Elle a publié quatre livres, et bien plus, car elle travaille aussi aux différents rapports entre la musique contemporaine et la poésie, ainsi qu’à des installations.
kaspar de pierre est un écrit poétique documenté. Il suit la chronologie de l’histoire de Kaspar Hauser, arrivé à pied sur la place de Nuremberg, le 26 mai 1828. Cette affaire a alimenté la presse naissante et tenu en haleine toute la bourgeoisie de son époque et bien au-delà par le mystère qu’il représentait. Laure Gauthier en fait sa voix principale, le fait parler soit en conservant le verbe mais sans sujet soit en utilisant « jl » qui serait une forme hybride entre « je » et « il », pouvant signifier cette identité énigmatique. Le texte souvent en vers mais parfois en prose courte intègre un lyrisme sans affect, à contrepied du romantisme qui a fait naître le mythe. L’ensemble est composé de différentes sections jalonnant la vie de kaspar. Deux pages, « Diagnostic 1 » et « Diagnostic 2 », sont constituées de textes médicaux bruts, sans modification. « RÉSUMONS-NOUS : », le dernier poème, reprend des vers de chaque texte, en caractères gras dans le corpus, et constitue une rapide chrono-biographie poétique de kaspar.

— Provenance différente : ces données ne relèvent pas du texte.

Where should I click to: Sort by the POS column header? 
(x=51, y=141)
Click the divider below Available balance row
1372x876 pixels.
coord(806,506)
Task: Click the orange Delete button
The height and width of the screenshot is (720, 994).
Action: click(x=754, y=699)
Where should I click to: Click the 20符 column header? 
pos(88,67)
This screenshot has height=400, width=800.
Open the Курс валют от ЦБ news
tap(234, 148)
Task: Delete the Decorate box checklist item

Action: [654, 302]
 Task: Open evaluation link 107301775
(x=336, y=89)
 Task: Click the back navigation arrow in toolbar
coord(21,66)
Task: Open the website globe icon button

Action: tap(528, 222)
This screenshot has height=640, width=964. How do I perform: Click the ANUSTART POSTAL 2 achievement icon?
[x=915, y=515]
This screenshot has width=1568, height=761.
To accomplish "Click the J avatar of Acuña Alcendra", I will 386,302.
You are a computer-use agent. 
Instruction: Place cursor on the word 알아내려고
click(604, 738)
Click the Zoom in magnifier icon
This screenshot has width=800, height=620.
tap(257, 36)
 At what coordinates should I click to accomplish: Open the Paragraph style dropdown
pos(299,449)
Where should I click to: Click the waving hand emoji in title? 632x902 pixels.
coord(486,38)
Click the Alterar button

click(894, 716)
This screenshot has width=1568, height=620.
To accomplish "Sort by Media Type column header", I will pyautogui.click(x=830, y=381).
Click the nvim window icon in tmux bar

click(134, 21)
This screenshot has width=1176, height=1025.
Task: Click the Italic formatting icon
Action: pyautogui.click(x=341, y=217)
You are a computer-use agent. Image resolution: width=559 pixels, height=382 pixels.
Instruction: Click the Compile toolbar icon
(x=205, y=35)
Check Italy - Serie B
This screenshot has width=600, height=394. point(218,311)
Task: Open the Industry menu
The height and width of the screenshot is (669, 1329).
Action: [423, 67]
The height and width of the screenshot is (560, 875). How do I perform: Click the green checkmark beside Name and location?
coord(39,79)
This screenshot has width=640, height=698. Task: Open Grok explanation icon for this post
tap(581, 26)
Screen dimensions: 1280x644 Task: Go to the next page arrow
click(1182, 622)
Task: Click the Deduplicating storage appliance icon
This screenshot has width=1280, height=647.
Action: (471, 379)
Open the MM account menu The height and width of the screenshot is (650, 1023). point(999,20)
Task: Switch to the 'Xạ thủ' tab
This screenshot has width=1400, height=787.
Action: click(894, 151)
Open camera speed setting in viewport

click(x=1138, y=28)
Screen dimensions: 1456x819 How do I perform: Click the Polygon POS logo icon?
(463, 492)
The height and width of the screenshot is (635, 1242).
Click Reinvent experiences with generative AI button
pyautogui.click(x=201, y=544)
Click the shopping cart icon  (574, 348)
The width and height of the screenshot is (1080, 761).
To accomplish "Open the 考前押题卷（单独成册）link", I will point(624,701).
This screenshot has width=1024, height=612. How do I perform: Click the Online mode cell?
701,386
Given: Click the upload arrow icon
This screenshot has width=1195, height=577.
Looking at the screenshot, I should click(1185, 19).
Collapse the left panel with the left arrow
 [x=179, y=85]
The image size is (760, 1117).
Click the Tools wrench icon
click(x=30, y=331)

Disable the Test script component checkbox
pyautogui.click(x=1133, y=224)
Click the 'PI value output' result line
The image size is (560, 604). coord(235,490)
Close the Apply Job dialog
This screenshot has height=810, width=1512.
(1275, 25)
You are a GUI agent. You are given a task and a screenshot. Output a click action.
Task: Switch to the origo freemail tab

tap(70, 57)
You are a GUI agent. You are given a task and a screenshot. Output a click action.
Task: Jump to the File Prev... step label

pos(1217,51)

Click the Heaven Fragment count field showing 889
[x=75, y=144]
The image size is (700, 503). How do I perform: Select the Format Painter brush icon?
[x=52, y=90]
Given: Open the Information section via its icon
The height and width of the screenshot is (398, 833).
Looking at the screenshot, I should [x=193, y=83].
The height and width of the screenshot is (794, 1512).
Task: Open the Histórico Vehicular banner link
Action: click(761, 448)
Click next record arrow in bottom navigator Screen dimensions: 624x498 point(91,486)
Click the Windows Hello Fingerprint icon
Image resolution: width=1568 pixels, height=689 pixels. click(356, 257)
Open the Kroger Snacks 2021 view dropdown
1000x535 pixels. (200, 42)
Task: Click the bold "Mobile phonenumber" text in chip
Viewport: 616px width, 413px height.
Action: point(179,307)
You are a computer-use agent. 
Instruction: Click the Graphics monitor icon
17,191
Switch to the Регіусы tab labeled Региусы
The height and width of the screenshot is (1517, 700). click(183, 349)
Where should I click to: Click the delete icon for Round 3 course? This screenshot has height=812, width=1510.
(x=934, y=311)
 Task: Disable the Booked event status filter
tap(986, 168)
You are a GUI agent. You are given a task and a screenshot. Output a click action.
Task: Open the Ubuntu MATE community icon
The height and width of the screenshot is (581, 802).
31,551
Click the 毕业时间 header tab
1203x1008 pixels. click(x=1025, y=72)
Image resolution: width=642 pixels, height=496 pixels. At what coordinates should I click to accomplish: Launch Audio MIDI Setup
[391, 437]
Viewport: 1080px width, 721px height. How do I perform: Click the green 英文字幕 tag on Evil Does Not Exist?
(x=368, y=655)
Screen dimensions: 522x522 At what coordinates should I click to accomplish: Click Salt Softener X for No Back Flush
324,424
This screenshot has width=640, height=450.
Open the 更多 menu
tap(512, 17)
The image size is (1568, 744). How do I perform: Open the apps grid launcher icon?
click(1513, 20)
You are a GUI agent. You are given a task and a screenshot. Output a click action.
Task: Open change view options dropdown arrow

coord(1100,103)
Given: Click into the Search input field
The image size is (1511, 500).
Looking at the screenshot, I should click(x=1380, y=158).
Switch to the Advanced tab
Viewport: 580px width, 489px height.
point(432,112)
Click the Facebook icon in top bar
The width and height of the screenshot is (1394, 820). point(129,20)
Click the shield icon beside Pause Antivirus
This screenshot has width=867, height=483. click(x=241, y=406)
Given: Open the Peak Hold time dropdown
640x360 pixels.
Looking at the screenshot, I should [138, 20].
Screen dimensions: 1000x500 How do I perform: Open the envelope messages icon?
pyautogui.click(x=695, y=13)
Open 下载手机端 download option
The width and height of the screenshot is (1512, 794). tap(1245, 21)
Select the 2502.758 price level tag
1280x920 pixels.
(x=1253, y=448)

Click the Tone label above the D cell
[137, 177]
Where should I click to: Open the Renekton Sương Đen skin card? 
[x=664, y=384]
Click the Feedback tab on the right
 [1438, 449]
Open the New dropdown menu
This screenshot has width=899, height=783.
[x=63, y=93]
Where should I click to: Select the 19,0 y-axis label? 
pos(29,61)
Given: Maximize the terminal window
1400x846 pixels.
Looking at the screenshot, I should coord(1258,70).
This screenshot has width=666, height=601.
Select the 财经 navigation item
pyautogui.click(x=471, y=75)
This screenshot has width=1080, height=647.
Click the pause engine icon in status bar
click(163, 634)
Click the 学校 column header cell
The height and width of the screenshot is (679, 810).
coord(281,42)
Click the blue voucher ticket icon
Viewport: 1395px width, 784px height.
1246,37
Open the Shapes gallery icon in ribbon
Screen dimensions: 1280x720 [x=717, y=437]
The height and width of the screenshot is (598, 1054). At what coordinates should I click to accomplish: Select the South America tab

En collaboration avec la compositrice Núria Giménez-Comas, elle réécrit ce texte pour en faire un drame musical : Back into nothingness, explorant les rapports entre poésie et musique et poursuivant le travail de rythme et de prosodie déjà présent dans ses écrits.
Je neige (entre les mots de Villon), est constitué en diptyque : Je neige, la première partie, est clairement identifiée comme poésie et en reprend les codes. Le texte est très aéré et se décline en vers libres, courts, le plus souvent.
Différentes voix s’y distinguent, dont celle de Villon. De ces voix mêlées se dégage un sentiment très intériorisé, ce serait l’intime de Villon avant ses mots. Souvent ceux de Laure Gauthier font résonner une corde en nous, sans qu’il soit facile de dire où et en quoi. « Suis sans arbre à la vie sans ombre » ou cette figure de l’exil : « je marche / dans le blanc / à toutes les angoisses ». La deuxième partie, (entre les mots de Villon), est un texte en prose qui tente d’expliciter la démarche engagée dans les poèmes. Ce n’est pas tout à fait un essai, ce n’est pas non plus une justification, peut-être Je neige joue les prolongations, comme une voix supplémentaire. Elle creuse les différentes approches de l’œuvre et de la vie de François Villon par ces prédécesseurs, explore cette littérature abondante, trop bavarde et trop conjecturelle.
Laure Gauthier, dans ces deux livres, explore les faits, et interroge en nous les mythes que les médias anciens ou contemporains ont forgés. Concernant un livre à venir dont des extraits ont été publiés dans différentes revues (Les corps caverneux), elle invite à sa table de travail d’autres auteurs pour ensemble comprendre le phénomène de la « fait-diversification » et en quoi la poésie peut « rendre compte de la violence de l’attaque faite à la langue »*1. Cherchant à déplacer le regard, multiplier les perspectives, échapper au main-stream et tenter « d’entendre les questions non résolues et vivantes du passé qui font signe vers l’avenir »*2. « Or, la poésie est pour moi un film du hors champ »*3, écrit-elle encore (entretien avec Caroline Guth).
*1 à *3 les références sont tirées d’articles parus sur remue.net. Des extraits du texte « Les corps caverneux » sont parus dans différentes revues dont Babel Heureuse N°4 – automne 2018.
Roland Cornthwaite
Extrait de sa lecture lors de la soirée du jeudi 5 décembre 2019, en compagnie de Christophe Manon pour « Entre les mots de Villon ».